The Saudi director, Haifah Al-Mansour, disagrees with Amrallah and sees the beginnings of the cinema in the Gulf. She says that Gulf cinema is at a difficult point and needs time and space in which to develop; she sees digital technology helping in the creation of cinema and making it much easier. In her opinion, the biggest obstacle in the way of Gulf cinema is the absence of financing and marketing and the fact that there is no investment in an infrastructure for cinema. Another obstacle is finding an appropriate way for a cinema culture in the Gulf to develop, keeping in mind that it will not happen if the Gulf continues to see cinema as outside its culture. When — and if — that changes, investors will be encouraged to plow their money into a new industry. Al-Mansour is optimistic about the future of the Gulf and the cinema; she feels that the private sector should take strong bold steps to support cinema and bring it into the light. She also thinks it time that the sector supported the cinema by financing it. She was quick to point out that a conservative society does not mean the absence of a cinema industry; she cited the example of Iranian cinema which has proved itself and made an international — rather than only a regional — reputation.
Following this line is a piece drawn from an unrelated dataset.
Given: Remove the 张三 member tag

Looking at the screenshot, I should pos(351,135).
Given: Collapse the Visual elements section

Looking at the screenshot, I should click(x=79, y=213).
She views the annual cinema festivals held in various Gulf countries as an introduction which is spreading the word among audiences and creating an awareness about the power and influence of film. At the same time, she admits that the festivals have not achieved these objectives.
A City for Gulf Cinema
The Muncipality of Dubai has announced its intention of establishing a city of studios aimed at activating a new TV and cinema industry in the Gulf. It would assist in the creation of a Gulf cinema industry. Bassam Al-Zuwadi, the Bahraini director and Secretary General of the Arab Gulf Association said: “I used to think that the Arabian Gulf countries encouraged cinema and supported those working in it. The truth, however, is something that we have always ignored: The Gulf consumes a vast quantity of imported films which have nothing to do at all with our lives and our culture. What about a Gulf cinema to balance this? The ideas I hear for establishing a Gulf cinema sound as if they originated in outer space. And we keep hearing the same old story about our not having the human resources, the cultural awareness or the technical ability to produce films and cinema. Then we must get all worked up about Gulf governments not really wanting a Gulf cinema even though those same governments spend vast sums on cinema festivals to attract stars, audiences and, of course, sponsors.” Al-Zuwadi goes on to tell a tale, familiar in many contexts, of recommendations made and nothing done.